白衣を着ない在宅医
長尾 ぼくはね、普段白衣を着てないんです。もう15年以上かな。テレビとか出るときはコスプレみたいに着ますけれども。ぼくは診察室でも在宅を回るときでも、白衣を着ないんですよ。
――患者さんが「先生がうちにちょっと寄ってくれた」と思える雰囲気も大切なんですね。
長尾 そうなんです。ぼくが医者になって3年目かな、ある病院に外来のアルバイトに行ったら、ランニングシャツにステテコのオッサンが出てきた。「だれ? 掃除のおじさん?」と思ったら、なんと院長先生だった。そんな超ラフな姿なのに、患者も普通の顔して診察を受けてた。そのときは、すごく奇異に感じました。ぼくが27か28の頃です。
――その頃の長尾先生は白衣を着てらした?
長尾 はい、もちろん。だけど気がついたら自分がね、今、62歳なんですけど。そういうステテコのおじさんみたいに、だんだんなってきてる。ああ、恐ろしや。うちは20代の医者もいますけど、きっと彼らは「長尾のオッサンは、白衣も着ないで! アホちゃうか?」と思ってるでしょうね。けったいな町医者なんです、ほんまに。

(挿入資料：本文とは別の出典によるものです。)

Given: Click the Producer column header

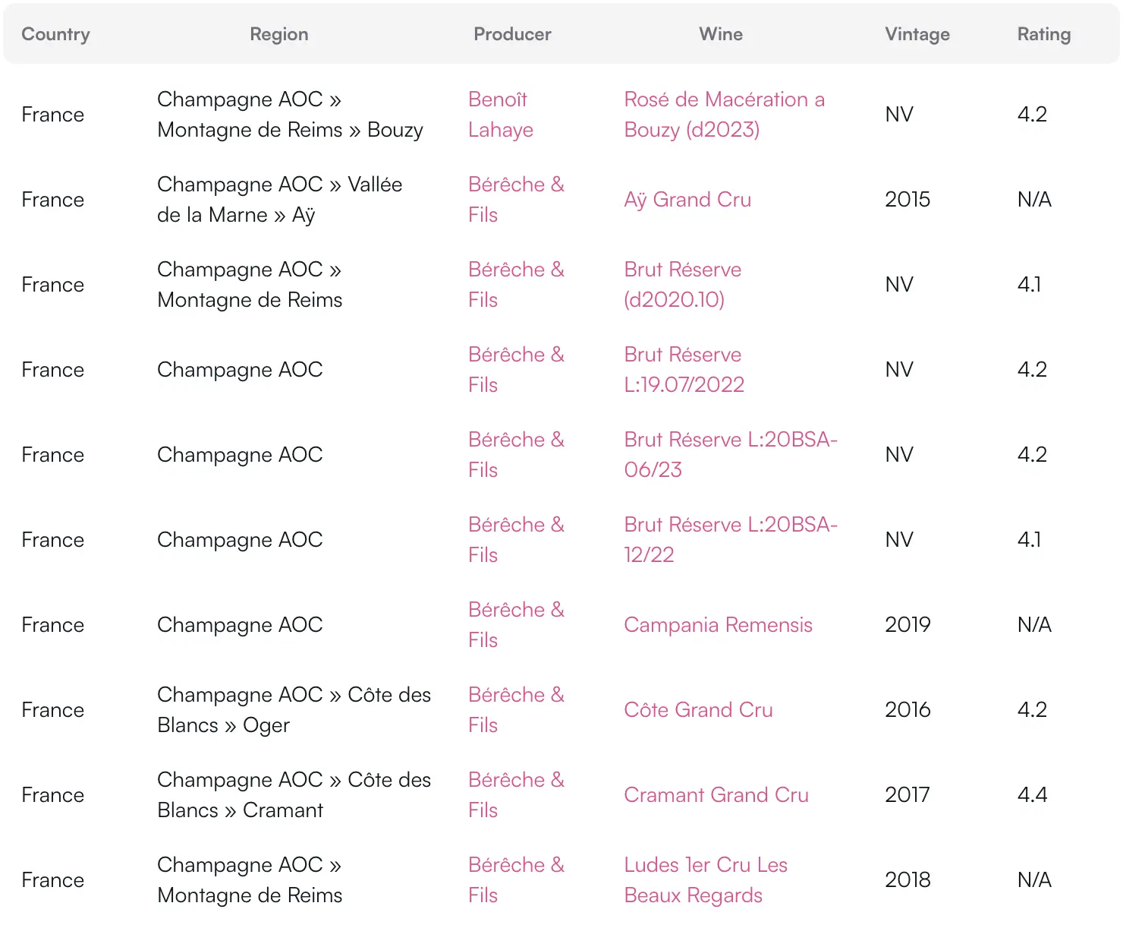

だけど白衣って権威の象徴で、上から目線だし、怖いっていう人も多い。映画でも、柄本佑さん演じる医者は、最初は白衣を着てるんだけど、途中で脱いで私服で診療に行くようになるという演出がされてます。ぼくは家でも外来診察でも、こういう地味な私服でやってます。
深夜、地元のスナックで飲んでいる時に電話が鳴って、そのまま駆けつけることもある……まあ、普段はお酒は飲みませんけどね。呼ばれたら車を運転しなくちゃならないから。でも油断してお酒が入っているときは電車やタクシーを使うしかない。おかげでまだアル中にはならなくてすんでいます。
――普段お酒を飲まないのでしたら、ストレスを発散するとか、逃げどころというのは、何かあるんですか?
長尾 『けったいな町医者』でも撮られてしまいましたが、逃げどころは下手な歌を歌うことです。だんだん他の趣味はなくなってきました。この1年(2020年中)、コロナの影響でイベントはできませんでしたが、少し自分の時間が作れて、本を読んだりもできました。コロナ診療は超ストレスフルですがね。